■ Seitentext:
Das Spiel



The Mandate of Heaven
Letzte Änderung am 23.06.2000


Jaja, was waren das für Zeiten als das Rollenspiel-Genre noch jung war. Es entstanden die ersten zarten Versuche, das Medium Computer für komplexe Pen&Paper Regeln auszunutzen. Vorreiter des ganzen waren vor allem die AD&D Spiele von SSI, die Ultima- und Wizardry-Reihe, sowie ein kleines unscheinbares Produkt namens "Might&Magic".

Der einige Zeit später produzierte Nachfolger wurde überraschenderweise zu einem, für das Genre unüblichen, relativen Kassenschlager, der dem Programmierteam New World Computing scheinbar Mut zu einem noch viel größeren Projekt machte: Might&Magic 3 - Isles of Terrar. Dieses Spiel sprengte damals buchstäblich alle Rekorde in Sachen Grafik (vom Intro bis zur Spielgrafik - dies bot bis dato kein anderes Rollenspiel), Komplexität (es galt eine riesige Welt zu erforschen mit Hunderten von Gegenständen und Zaubersprüchen) und Handhabung (eine Mischung aus Rundenkampf&Echtzeit ließ weder Hektik, noch Langweile aufkommen - die perfekte Symbiose). Kein Wunder also, daß wenig später zwei weitere Teile folgten, die allesamt mehr oder weniger auf der Engine von M&M 3 aufbauten und die Serie um ein paar, für damalige Verhältnisse, fulminante Zwischensequenzen und sogar deutscher Sprachausgabe bereicherte. Ebenfalls eine Weltneuheit: wer sich beide Spiele kaufte, konnte diese kombinieren und fortan in der "World of Xeen" diverse Quests machen, die es in den beiden Solospielen so nicht gab.

■ Material:
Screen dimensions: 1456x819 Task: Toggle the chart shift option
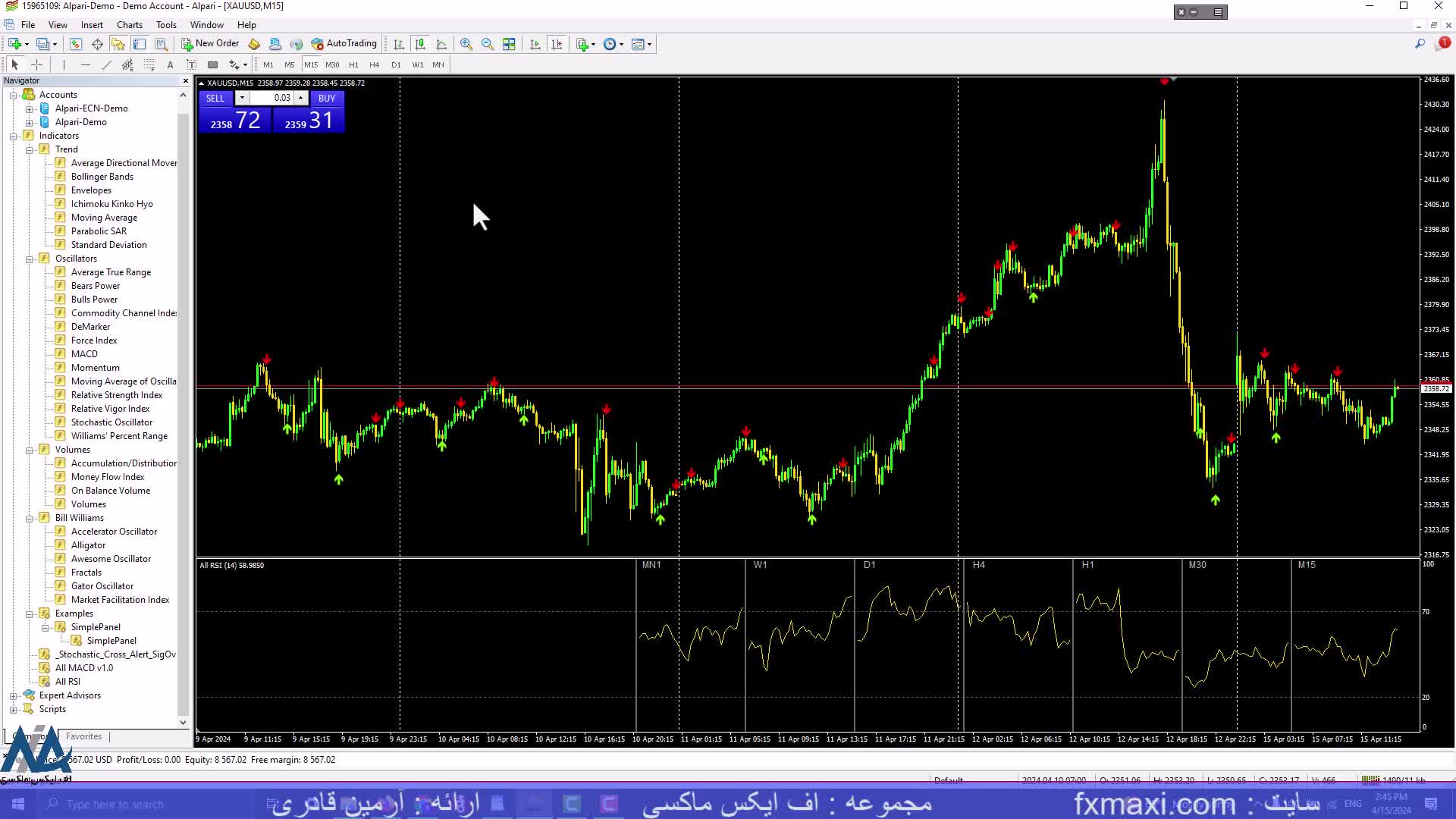pos(557,43)
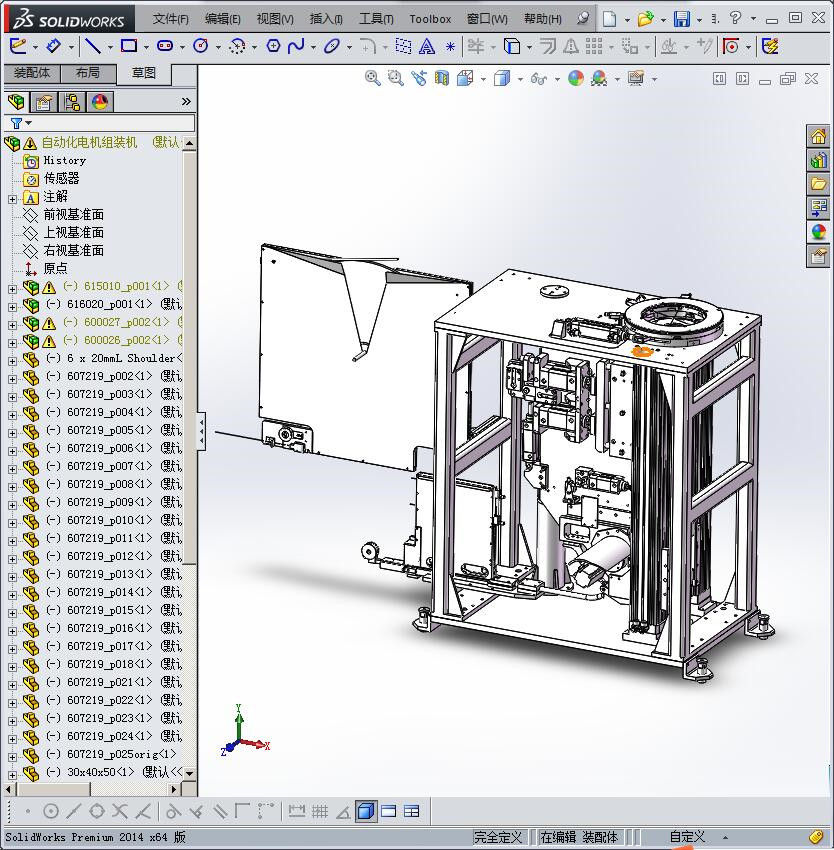Expand the 615010_p001 component node

coord(12,287)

■ Teile der Übung:
1. Übersetze bitte diesen Satz aus dem Text über Might&Magic ins Englische: "Es entstanden die ersten zarten Versuche, das Medium Computer für komplexe Pen&Paper Regeln auszunutzen."
2. Führe den Text über Might&Magic im Anschluss an seinen letzten Satz weiter.
Das Material stammt aus einer anderen Quelle.

■ Ergebnisse der Übung:
1. The first tentative attempts emerged to use the computer as a medium for complex pen-and-paper rules.

2.
Doch spätestens mit Might&Magic 5: Darkside of Xeen war die Grafik, die Spielumgebung und das Spielsystem vollends ausgereizt und ausgelutscht. Man kann sich die Situation in etwa so vorstellen, wie sie sich jetzt grade beim neuesten Teil 8 darstellt - nur noch beinharte Fans wollten das inzwischen veraltete System überhaupt noch anfassen. Von daher erstaunt es kaum, daß etliche Jahre ins Land gingen, bevor über einen Nachfolger überhaupt laut nachgedacht wurde...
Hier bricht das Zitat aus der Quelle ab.